For each line in the data below that has the word "LinkedIn", copy that line.

(Source records Opens)

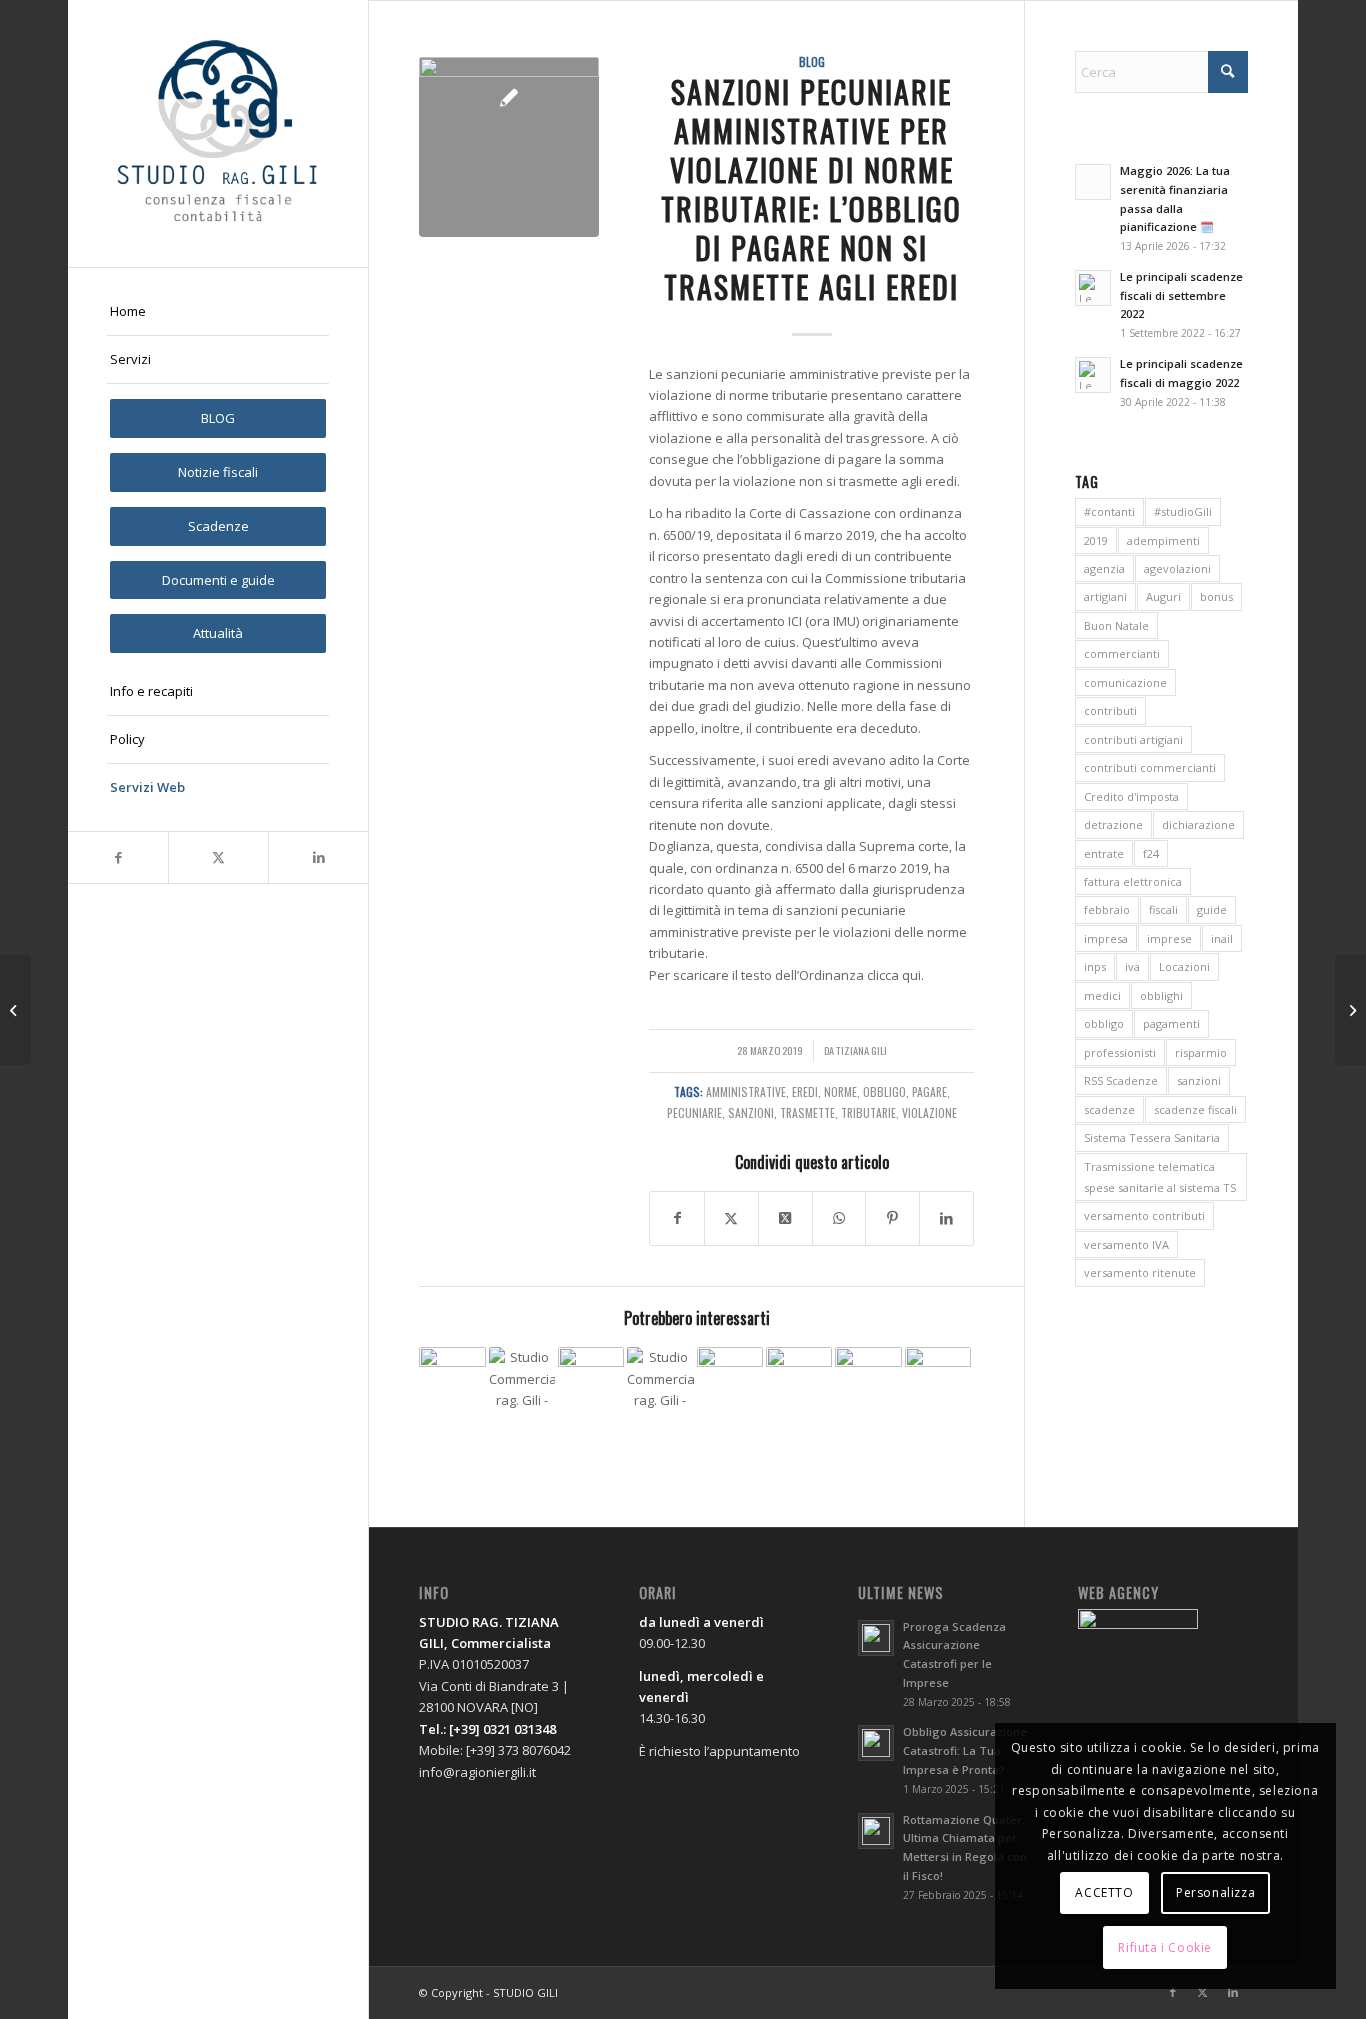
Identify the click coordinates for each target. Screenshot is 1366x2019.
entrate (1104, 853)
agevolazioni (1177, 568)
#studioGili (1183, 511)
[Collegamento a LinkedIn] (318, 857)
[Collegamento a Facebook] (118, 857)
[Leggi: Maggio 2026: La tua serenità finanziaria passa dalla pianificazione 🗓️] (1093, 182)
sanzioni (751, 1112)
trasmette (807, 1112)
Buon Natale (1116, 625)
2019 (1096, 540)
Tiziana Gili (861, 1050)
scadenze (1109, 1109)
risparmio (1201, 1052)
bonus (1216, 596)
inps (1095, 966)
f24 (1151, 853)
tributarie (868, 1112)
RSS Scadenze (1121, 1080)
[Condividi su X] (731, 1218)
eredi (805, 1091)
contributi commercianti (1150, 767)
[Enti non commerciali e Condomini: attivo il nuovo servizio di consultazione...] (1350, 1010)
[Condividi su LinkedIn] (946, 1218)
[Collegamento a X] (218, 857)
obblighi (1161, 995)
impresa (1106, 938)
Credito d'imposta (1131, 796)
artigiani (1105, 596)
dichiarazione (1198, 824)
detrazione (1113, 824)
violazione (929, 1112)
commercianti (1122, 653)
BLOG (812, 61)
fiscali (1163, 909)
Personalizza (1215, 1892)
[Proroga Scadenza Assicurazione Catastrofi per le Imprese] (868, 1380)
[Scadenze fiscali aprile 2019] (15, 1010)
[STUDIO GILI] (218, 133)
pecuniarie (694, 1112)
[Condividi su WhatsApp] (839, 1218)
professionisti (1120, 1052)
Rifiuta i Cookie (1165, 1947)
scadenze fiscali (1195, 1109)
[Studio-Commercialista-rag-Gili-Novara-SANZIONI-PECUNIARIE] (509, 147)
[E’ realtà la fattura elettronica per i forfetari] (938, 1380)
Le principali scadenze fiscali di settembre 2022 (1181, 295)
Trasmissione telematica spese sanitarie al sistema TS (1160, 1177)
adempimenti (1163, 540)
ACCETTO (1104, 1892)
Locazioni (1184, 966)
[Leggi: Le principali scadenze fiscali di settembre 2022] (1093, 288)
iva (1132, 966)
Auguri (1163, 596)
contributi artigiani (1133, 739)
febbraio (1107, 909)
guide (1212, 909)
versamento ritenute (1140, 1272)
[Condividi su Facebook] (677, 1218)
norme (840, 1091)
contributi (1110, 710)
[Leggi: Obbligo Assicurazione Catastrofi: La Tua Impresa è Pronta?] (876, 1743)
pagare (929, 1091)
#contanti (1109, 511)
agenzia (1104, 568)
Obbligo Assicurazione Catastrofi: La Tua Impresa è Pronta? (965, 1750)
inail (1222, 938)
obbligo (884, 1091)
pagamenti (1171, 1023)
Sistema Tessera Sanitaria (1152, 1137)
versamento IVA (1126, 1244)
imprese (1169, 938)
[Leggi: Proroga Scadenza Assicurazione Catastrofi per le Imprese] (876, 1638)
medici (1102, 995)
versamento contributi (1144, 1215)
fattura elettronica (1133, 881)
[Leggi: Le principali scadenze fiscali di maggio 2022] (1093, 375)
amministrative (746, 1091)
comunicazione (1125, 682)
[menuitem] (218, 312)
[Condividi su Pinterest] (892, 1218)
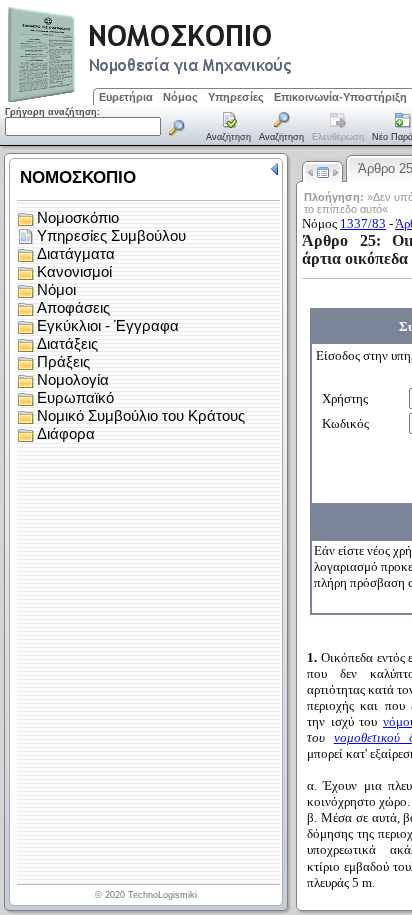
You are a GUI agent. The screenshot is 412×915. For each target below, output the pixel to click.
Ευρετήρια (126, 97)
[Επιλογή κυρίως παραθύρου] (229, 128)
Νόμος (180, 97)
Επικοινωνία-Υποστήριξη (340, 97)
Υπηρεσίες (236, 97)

(Source records Closes)

(Task response)
[Collegamento a LinkedIn] (318, 857)
[Condividi su LinkedIn] (946, 1218)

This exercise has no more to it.